Frontier towns are an important element of the Wild West story and how it’s been depicted in popular media. They were typically timber-built, rough-and-ready places with one main street. A frontier town might have had a saloon, stables and a hotel too. The town in this 1903 photo is Tonapah, Nevada, which sprung up as the result of a silver find in around 1900.

Gambling

Another central plank of the Wild West tale is the saloon bar. In these drinking dens, you might have found men gambling, like those in the picture here. The men captured are playing a card game called Faro in the Orient Saloon in Bisbee, Arizona.

Leadville, Colorado

Leadville in Colorado is another town that experienced an unprecedented boom on the back of a silver find. Prospectors here found silver in 1877. And over the following three years, the population increased a hundred times in size to 40,000 – a staggering spike.

Laura Bullion

Laura Bullion, a natty dresser judging from this 1893 mugshot, was a member of the Wild Bunch outlaw gang. Born in 1876, she is said to have had a romance with fellow outlaw Bill “The Tall Texan” Kilpatrick. But in any case, Bullion received a five-year jail sentence for a train robbery in 1901 and thereafter led an apparently quiet life until her death in 1961.

Marion Hedgepeth

If this 1892 arrest portrait is anything to go by, Marion Columbus Hedgepeth had a well-developed taste for fancy neckwear. Still, born in 1856 in Prairie Home, Missouri, Hedgepeth was on the wrong side of the law at 20 years of age after robbing trains and killing people in both Wyoming and Colorado. And following a jail stretch in the 1880s, Hedgepeth continued his criminal career.

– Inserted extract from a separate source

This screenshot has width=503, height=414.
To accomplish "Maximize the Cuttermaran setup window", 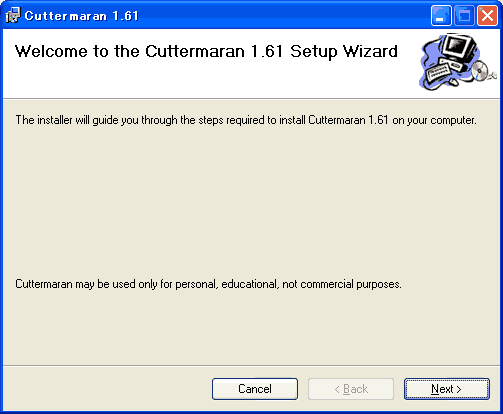I will click(464, 15).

He also served further prison sentences until a police officer shot and killed him in 1909 during an attempted saloon robbery.

Hat swap

This rather whimsical image is evidence that not all the inhabitants of the Wild West were cold-eyed killers. Some of them, it seems, had a sense of humor – and possibly even a touch of gender fluidity. After all, this cowboy’s girlfriend dresses him in her bonnet, while she dons his cowboy hat. This is surely evidence that the Wild West wasn’t all shoot-outs and train robberies.

Cowboy Roosevelt

Theodore Roosevelt was the 26th president of the U.S., serving two terms from 1901 to 1909. But earlier in his life, he’d entertained the idea of living as a cowboy. In fact, he acted on this for a time in the 1880s when he lived as a simple cowboy on his Elkhorn Ranch in North Dakota. But it seems that the call of politics was too strong, and the rest is history.

Calamity Jane

Calamity Jane was born Martha Jane Canary in 1852 in Princeton, Missouri. Her father, Robert, was a habitual gambler, and her mother was a prostitute. Both parents died young too, so it can hardly have been an easy childhood. Jane nevertheless went on to become a notably fearless fighter of Native Americans, and that was how she earned her nickname. She also appeared in the 1890s in Buffalo Bill’s Wild West Show. Calamity Jane died in 1903.

Tombstone

Perhaps the most famous frontier town was Tombstone, Arizona. Its fame rests on the fact that it was the scene of the 1881 shootout at the O.K. Corral. During this deadly encounter, the law-enforcing Earp brothers and their buddy Doc Holliday fought a blood-soaked battle with criminal group the Cowboys. In the course of the firefight, three outlaws were shot dead.